Omega-3 Fatty Acids Reduce Adipose Tissue Macrophages in Human Subjects With Insulin Resistance

Michael Spencer; Brian S. Finlin; Resat Unal; Beibei Zhu; Andrew J. Morris; Lindsey R. Shipp; Jonah Lee; R. Grace Walton; Akosua Adu; Rod Erfani; Marilyn Campbell; Robert E. McGehee Jr; Charlotte A. Peterson; Philip A. Kern

Disclosures

Diabetes. 2013;62(5):1709-1717. 

In This Article

Abstract and Introduction

Abstract

Fish oils (FOs) have anti-inflammatory effects and lower serum triglycerides. This study examined adipose and muscle inflammatory markers after treatment of humans with FOs and measured the effects of ω-3 fatty acids on adipocytes and macrophages in vitro. Insulin-resistant, nondiabetic subjects were treated with Omega-3-Acid Ethyl Esters (4 g/day) or placebo for 12 weeks. Plasma macrophage chemoattractant protein 1 (MCP-1) levels were reduced by FO, but the levels of other cytokines were unchanged. The adipose (but not muscle) of FO-treated subjects demonstrated a decrease in macrophages, a decrease in MCP-1, and an increase in capillaries, and subjects with the most macrophages demonstrated the greatest response to treatment. Adipose and muscle ω-3 fatty acid content increased after treatment; however, there was no change in insulin sensitivity or adiponectin. In vitro, M1-polarized macrophages expressed high levels of MCP-1. The addition of ω-3 fatty acids reduced MCP-1 expression with no effect on TNF-α. In addition, ω-3 fatty acids suppressed the upregulation of adipocyte MCP-1 that occurred when adipocytes were cocultured with macrophages. Thus, FO reduced adipose macrophages, increased capillaries, and reduced MCP-1 expression in insulin-resistant humans and in macrophages and adipocytes in vitro; however, there was no measureable effect on insulin sensitivity.

Introduction

The development of type 2 diabetes represents a complex series of events that begins with the development of insulin resistance. The changes in adipose tissue that accompany obesity, the metabolic syndrome, and insulin resistance include increased adipose tissue macrophages, circulating inflammatory markers such as tumor necrosis factor-α (TNF-α) and interleukin (IL)-6,[1–3] and the development of a chronic inflammatory state. In addition to the infiltration of macrophages, other changes occur in the adipose tissue of obese, insulin-resistant subjects, including an increase in extracellular matrix (ECM) components, such as collagen VI, thrombospondin, and collagen V and a decrease in elastin.[4–7] Along with adipocyte expansion, changes in the adipose vasculature have been described, including a decrease in capillaries and an increase in larger blood vessels,[7,8] leading to the hypothesis that adipocyte necrosis and inflammation develop as a result of adipocyte expansion into a relatively hypoxic, nonelastic ECM.[9]

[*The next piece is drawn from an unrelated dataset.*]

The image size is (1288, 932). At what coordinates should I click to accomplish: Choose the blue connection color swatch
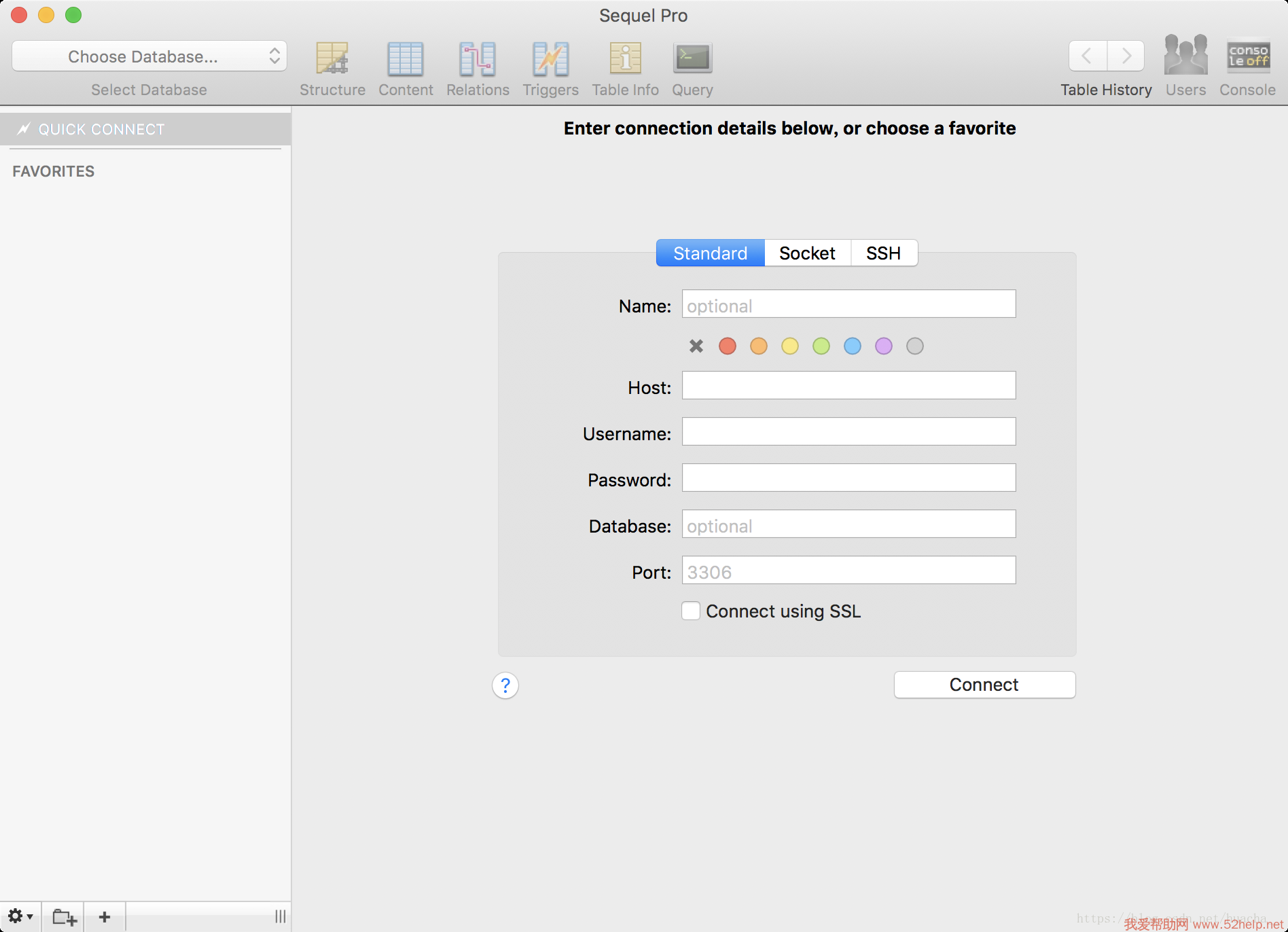click(853, 346)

Fish oils (FOs) are rich sources of ω-3 polyunsaturated fatty acids (ω-3 PUFAs), and there is a large amount of literature on the potential benefits of FOs on lowering serum triglycerides, cardiovascular protection, and immune modulation. There is considerable evidence supporting the anti-inflammatory effects of ω-3 PUFAs,[10] and FOs may be an adjunct in the treatment of rheumatoid arthritis, inflammatory bowel disease, and asthma.[11,12] Although the mechanism of this effect is complex, part of the anti-inflammatory action involves an inhibition of the production of eicosanoids from arachadonic acid.[13] In addition, a number of studies have demonstrated that FOs have a peroxisome proliferator–activated receptor γ (PPARγ)–like effect.[14] PPARγ agonist drugs, such as the thiazolidinediones, improve insulin sensitivity and have anti-inflammatory properties. Previous studies have demonstrated thiazolidinedione-mediated reductions in plasma inflammatory markers and adipose tissue macrophages and an increase in blood adiponectin.[15–18] Although the effects of FOs on adipose inflammation are unknown, previous studies have generally not found that FOs improve insulin sensitivity in humans.[19]

This study was performed to determine whether FOs would ameliorate the adipose tissue inflammation, fibrosis, and vascular abnormalities that are found in subjects with obesity and insulin resistance. After 12 weeks of treatment with standard clinical doses of ω-3 PUFAs, we found a decrease in adipose tissue macrophages, an increase in adipose capillaries, and a decrease in macrophage chemoattractant protein 1 (MCP-1) levels.